Task input
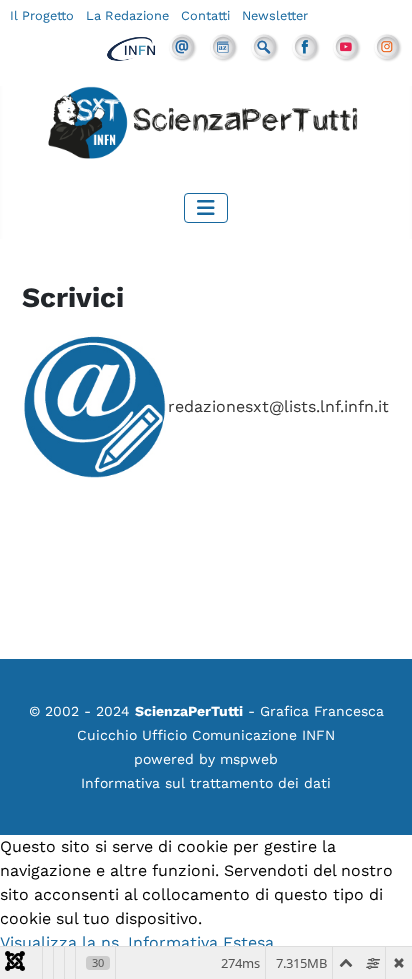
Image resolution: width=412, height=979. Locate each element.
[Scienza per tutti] (206, 125)
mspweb (249, 759)
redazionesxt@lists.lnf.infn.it (278, 406)
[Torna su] (377, 942)
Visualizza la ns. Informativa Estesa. (139, 942)
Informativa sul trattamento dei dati (206, 783)
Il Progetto (42, 15)
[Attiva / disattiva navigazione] (206, 208)
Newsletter (275, 15)
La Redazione (127, 15)
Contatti (205, 15)
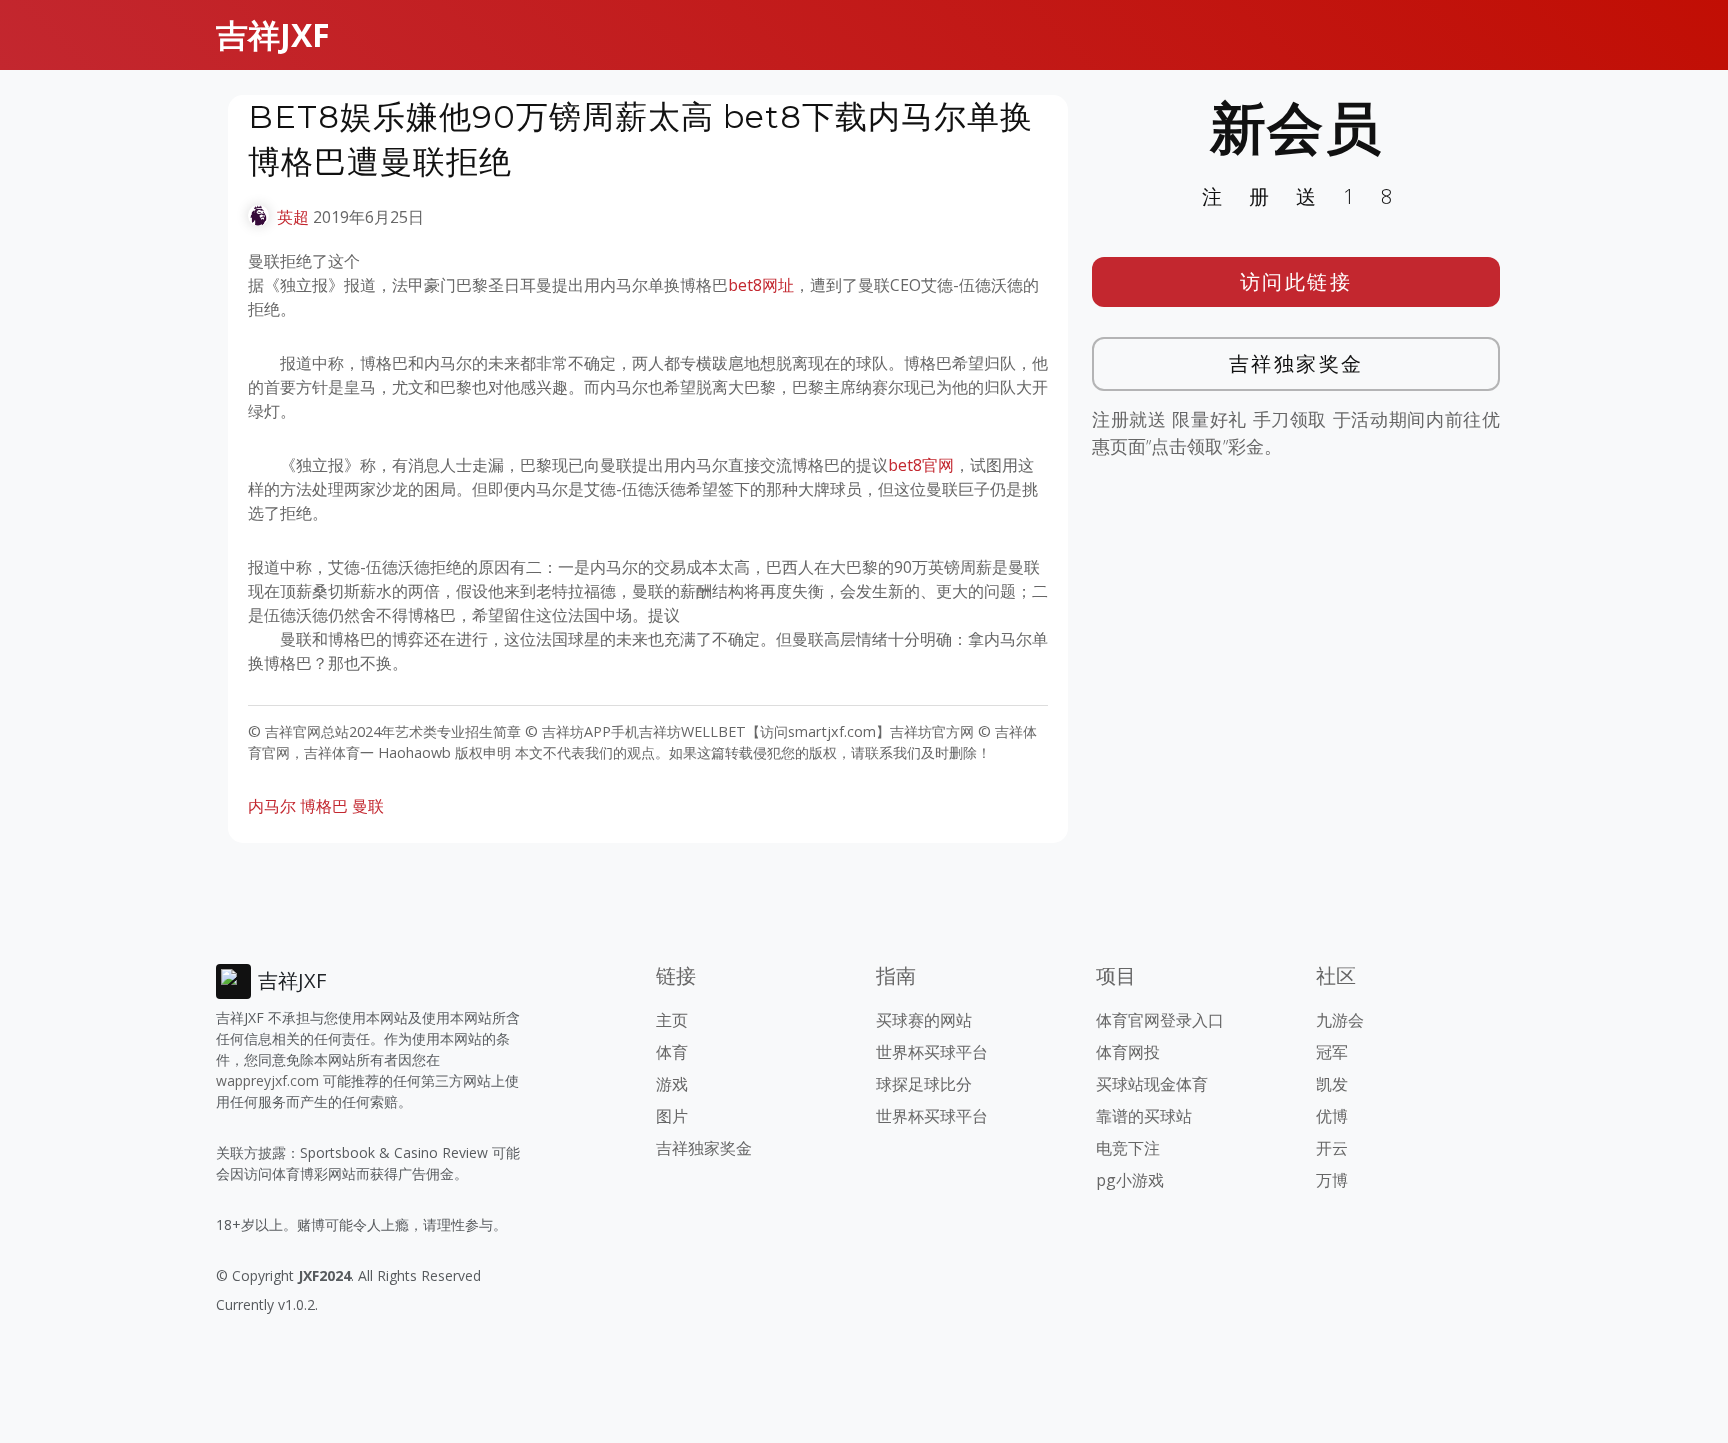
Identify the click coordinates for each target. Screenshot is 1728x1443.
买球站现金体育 (1152, 1084)
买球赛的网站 (924, 1020)
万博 (1332, 1180)
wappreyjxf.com (267, 1080)
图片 (672, 1116)
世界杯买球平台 (932, 1052)
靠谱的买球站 (1144, 1116)
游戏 (672, 1084)
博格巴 (324, 806)
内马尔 (272, 806)
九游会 (1340, 1020)
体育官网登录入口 (1160, 1020)
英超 (293, 217)
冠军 (1332, 1052)
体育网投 (1128, 1052)
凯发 (1332, 1084)
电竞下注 (1128, 1148)
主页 (672, 1020)
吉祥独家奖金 (1296, 363)
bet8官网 (921, 465)
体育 (672, 1052)
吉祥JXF (273, 34)
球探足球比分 (924, 1084)
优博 (1332, 1116)
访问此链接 (1296, 281)
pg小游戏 (1130, 1180)
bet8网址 (761, 285)
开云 (1332, 1148)
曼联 (368, 806)
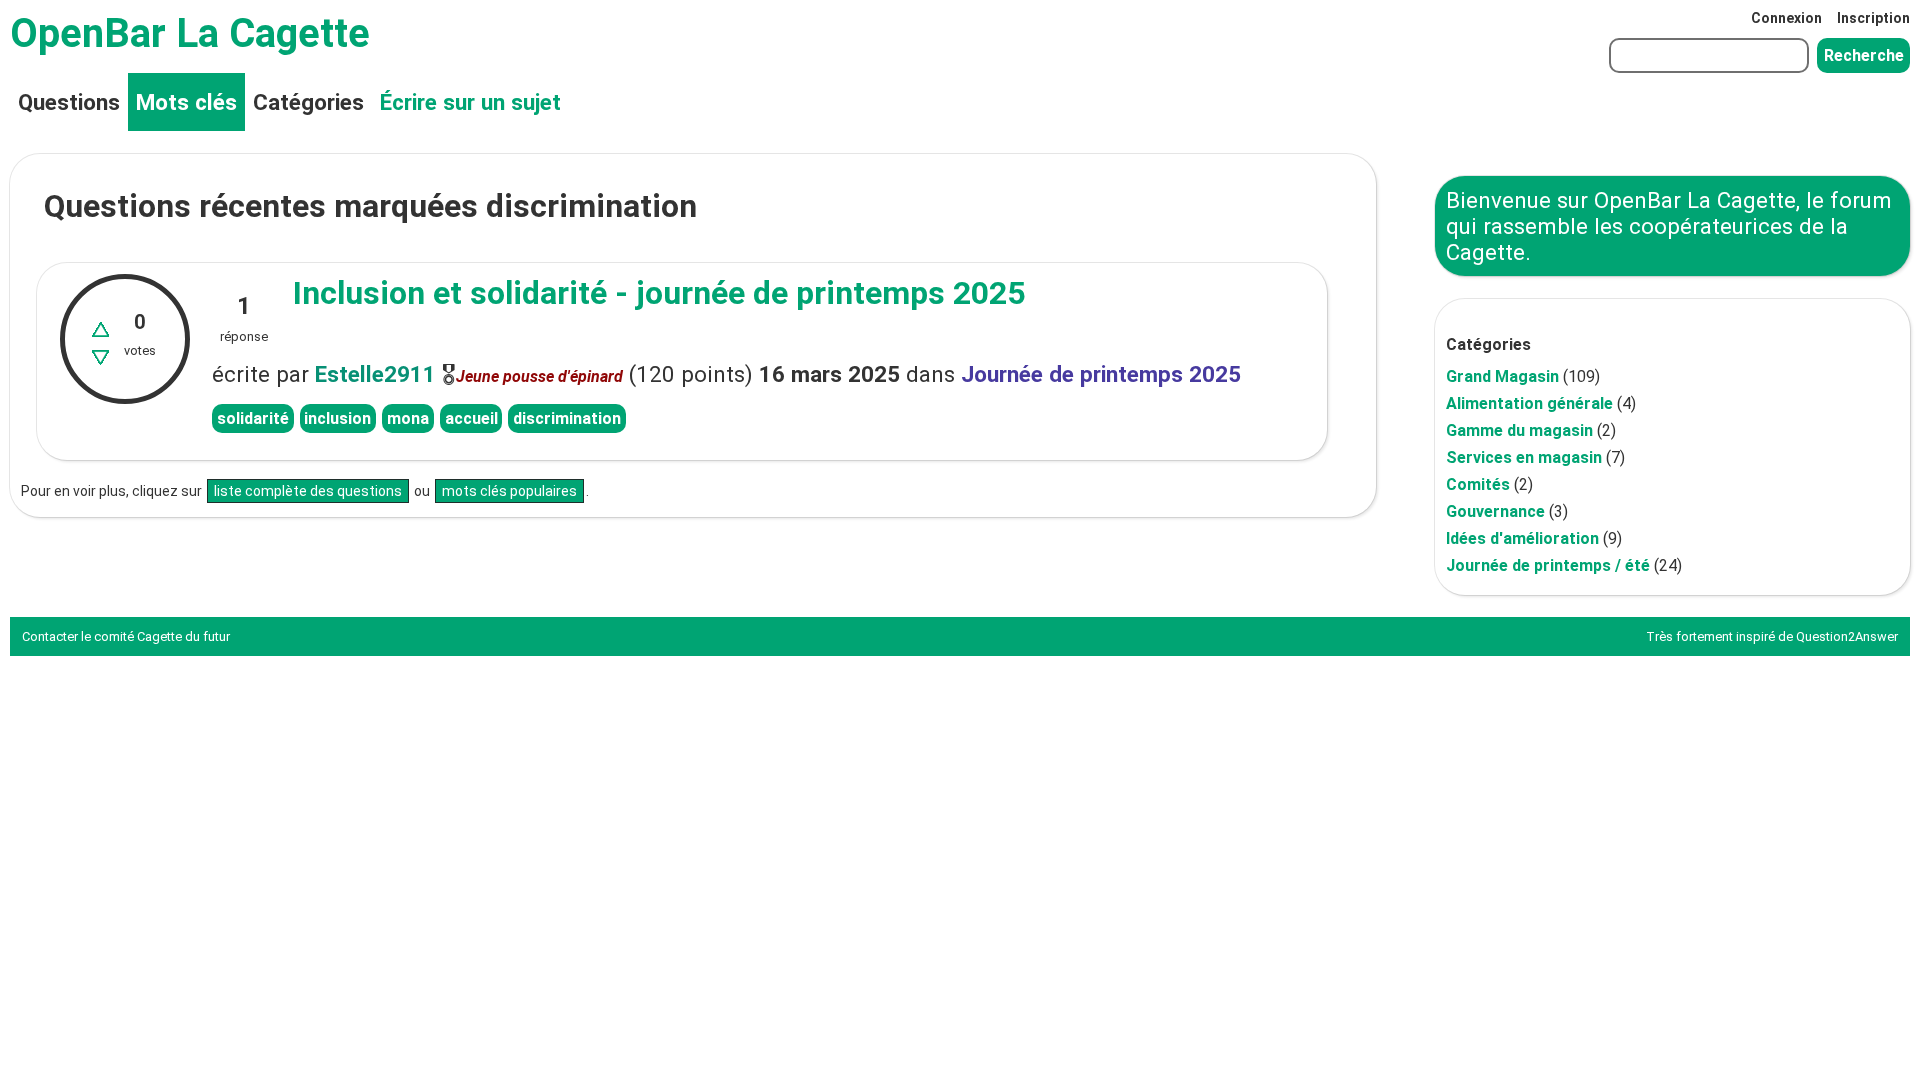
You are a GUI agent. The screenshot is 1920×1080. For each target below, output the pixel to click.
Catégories (308, 102)
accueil (471, 418)
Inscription (1873, 18)
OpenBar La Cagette (190, 33)
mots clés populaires (509, 491)
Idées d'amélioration (1522, 538)
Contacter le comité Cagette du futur (126, 636)
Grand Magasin (1502, 376)
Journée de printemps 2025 (1101, 374)
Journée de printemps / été (1548, 565)
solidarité (253, 418)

Work item
Repeat the listing above exactly from its first line to the line containing "Contatti (205, 15)", both included, and omit the pictures.

Answer to the problem
Image resolution: width=412, height=979. Locate each element.
[Scienza per tutti] (206, 125)
mspweb (249, 759)
redazionesxt@lists.lnf.infn.it (278, 406)
[Torna su] (377, 942)
Visualizza la ns. Informativa Estesa. (139, 942)
Informativa sul trattamento dei dati (206, 783)
Il Progetto (42, 15)
[Attiva / disattiva navigazione] (206, 208)
Newsletter (275, 15)
La Redazione (127, 15)
Contatti (205, 15)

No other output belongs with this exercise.